The government’s climate package will serve industry a double blow, as existing carbon reduction measures are still in effect. Heather Ridout writes exclusively for

Ai GROUP’S initial evaluation of the federal government’s climate change package is that large parts of industry will be deeply concerned that their long-term competitiveness will be damaged. The carbon tax represents another cost to be faced at a time of a high dollar, high interest rates, rising electricity prices and  global economic uncertainty. 

Though the government has gone some way to take account of industry concerns, a number of issues remain. 

The initial price of $23 is excessive and should be reduced; the measures providing transitional support to trade-exposed businesses need to be strengthened; and there is no plan for cleaning-out the existing array of inefficient and greenhouse gas abatement measures. 

On the positive side, the government has sought to provide the greater degree of certainty required to support investment, particularly in energy generation, which will be welcomed by those supplying to the industry. 

In sectors such as manufacturing, where margins have become relatively thin, the impact of these extra costs should not be underestimated. 

For example, large iron casting businesses will not be eligible for permit allocation, but their liabilities could easily reach around $1.5 million in 2012-13, sapping the available cash flow and leaving little for investment, including in emissions reduction and energy efficiency. 

The manufacturing support programs have a welcome and important emphasis on innovation and efficiency. However, they are in the form of matching grants and presuppose an available source of funding at a time when industry faces extra costs from the carbon price.

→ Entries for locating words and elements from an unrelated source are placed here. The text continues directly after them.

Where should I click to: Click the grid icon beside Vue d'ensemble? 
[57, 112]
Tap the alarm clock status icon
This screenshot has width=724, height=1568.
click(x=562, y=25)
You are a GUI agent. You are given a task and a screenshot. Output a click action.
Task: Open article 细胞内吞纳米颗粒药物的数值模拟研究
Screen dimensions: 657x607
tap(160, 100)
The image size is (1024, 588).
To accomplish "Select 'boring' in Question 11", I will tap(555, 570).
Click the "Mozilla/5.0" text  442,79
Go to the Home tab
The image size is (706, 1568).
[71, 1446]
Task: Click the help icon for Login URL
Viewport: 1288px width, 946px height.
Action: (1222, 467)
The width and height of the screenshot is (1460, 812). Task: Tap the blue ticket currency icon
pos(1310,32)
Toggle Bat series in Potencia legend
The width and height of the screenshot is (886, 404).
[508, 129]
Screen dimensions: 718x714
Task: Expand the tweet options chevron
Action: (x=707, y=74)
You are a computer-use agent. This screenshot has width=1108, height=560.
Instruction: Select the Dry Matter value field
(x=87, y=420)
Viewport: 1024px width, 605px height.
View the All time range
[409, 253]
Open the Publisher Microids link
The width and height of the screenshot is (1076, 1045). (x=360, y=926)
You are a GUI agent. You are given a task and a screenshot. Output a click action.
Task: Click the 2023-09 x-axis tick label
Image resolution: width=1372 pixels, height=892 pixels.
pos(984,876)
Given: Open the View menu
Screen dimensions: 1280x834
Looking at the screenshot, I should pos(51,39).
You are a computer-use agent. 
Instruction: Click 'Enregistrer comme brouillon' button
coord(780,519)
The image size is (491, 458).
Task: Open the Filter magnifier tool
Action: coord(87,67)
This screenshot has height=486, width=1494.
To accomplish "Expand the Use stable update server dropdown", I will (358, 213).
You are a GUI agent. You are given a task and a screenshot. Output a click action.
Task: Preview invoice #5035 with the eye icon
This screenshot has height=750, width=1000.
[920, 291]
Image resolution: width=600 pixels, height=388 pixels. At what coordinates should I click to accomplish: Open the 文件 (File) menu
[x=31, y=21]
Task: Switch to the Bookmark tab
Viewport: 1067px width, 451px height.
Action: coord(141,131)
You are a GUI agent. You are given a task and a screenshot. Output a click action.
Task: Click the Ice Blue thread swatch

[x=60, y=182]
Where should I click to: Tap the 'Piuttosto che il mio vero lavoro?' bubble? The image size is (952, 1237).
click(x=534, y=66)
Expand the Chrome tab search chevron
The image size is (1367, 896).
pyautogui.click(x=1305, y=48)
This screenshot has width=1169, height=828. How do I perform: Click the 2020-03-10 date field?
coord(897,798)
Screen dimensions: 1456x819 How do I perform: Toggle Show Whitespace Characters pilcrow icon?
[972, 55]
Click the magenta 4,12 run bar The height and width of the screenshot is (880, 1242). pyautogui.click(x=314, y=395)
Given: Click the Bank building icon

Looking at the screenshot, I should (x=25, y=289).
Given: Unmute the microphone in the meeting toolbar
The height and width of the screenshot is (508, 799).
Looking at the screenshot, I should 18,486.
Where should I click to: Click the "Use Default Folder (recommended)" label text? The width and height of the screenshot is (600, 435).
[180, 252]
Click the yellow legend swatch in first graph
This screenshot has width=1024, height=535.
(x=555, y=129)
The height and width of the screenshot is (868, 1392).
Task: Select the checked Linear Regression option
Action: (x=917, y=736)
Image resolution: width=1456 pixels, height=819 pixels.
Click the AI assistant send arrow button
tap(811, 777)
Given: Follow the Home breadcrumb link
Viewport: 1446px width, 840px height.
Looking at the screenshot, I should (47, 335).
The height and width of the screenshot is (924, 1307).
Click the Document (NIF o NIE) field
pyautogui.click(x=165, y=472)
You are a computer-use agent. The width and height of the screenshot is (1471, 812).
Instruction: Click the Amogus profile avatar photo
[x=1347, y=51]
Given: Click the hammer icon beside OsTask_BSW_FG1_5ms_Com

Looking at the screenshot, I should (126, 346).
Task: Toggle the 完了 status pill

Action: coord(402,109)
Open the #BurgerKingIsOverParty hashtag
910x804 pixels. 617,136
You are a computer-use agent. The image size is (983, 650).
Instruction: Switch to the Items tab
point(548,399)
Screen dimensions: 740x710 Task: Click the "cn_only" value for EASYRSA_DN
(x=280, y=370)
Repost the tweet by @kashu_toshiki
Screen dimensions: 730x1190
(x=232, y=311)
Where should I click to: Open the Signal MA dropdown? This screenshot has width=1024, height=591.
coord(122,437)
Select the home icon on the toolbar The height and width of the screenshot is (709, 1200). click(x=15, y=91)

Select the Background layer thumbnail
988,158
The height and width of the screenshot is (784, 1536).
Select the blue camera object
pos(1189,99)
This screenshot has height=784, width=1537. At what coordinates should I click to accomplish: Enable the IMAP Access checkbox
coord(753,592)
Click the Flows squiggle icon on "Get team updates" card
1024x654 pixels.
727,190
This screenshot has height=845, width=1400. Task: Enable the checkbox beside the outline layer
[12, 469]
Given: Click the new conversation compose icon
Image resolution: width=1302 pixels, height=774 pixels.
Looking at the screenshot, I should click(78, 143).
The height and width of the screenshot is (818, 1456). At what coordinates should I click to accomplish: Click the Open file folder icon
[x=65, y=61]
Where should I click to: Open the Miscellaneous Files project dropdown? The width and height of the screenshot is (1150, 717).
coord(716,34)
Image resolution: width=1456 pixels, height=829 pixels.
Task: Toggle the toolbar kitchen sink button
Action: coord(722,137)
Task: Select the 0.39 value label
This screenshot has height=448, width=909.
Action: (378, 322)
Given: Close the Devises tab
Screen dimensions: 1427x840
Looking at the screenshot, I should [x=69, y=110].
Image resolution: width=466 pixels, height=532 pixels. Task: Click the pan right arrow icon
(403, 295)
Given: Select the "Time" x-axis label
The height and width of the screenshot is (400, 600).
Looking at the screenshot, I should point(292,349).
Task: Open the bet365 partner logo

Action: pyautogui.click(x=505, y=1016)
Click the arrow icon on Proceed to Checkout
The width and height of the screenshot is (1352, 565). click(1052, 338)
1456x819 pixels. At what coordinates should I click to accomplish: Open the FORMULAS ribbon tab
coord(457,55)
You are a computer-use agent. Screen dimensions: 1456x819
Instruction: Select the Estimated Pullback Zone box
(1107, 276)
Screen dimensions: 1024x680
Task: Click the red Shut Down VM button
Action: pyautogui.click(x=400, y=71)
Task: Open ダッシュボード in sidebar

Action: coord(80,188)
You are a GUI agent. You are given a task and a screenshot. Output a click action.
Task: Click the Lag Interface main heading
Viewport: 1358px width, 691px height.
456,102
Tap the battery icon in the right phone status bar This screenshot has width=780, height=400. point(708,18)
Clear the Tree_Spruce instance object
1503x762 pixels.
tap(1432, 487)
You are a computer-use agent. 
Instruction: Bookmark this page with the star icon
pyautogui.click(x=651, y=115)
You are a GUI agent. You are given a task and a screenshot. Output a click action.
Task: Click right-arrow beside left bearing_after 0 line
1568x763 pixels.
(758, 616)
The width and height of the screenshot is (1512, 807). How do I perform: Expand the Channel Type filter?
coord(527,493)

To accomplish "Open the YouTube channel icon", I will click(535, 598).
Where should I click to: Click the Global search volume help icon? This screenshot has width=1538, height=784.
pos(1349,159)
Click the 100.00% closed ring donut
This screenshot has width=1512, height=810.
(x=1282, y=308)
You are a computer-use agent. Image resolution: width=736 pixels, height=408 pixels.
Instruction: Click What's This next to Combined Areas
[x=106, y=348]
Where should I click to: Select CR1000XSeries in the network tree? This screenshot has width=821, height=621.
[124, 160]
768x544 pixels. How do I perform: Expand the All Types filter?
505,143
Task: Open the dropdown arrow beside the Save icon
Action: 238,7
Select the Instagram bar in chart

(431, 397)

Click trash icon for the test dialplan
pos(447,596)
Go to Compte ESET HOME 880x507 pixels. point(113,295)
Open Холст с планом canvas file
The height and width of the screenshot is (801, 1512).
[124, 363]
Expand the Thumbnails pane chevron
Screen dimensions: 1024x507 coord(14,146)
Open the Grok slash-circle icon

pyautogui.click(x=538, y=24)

The initial price of $23 a tonne will present a major shock to industry and there is a significant risk that in 2012-13 at least, our carbon tax will be above global prices. Ai Group argued for a softer starting price of $10 per tonne, but wasn’t successful.

The $23 price is particularly hard to accept when it is added to the impact of the numerous existing, mostly wasteful, carbon reduction measures imposed by the federal and state governments. The fact that the package does nothing to eradicate these measures means that industry effectively faces a double carbon tax burden. 

Ai Group’s engagement and the spotlight we have put on small business and the manufacturing sector is reflected in the increase in the write-off provisions for small business; the comprehensive steel program and the clear focus on manufacturing in the Clean Technology Investment Program; the Clean Technology Innovation Program; the programs for the food and foundry sectors; and the Clean Energy Finance Corporation. These programs will be important to industry’s future. 

Overall, the impact of the total package deserves further scrutiny as the detail is revealed.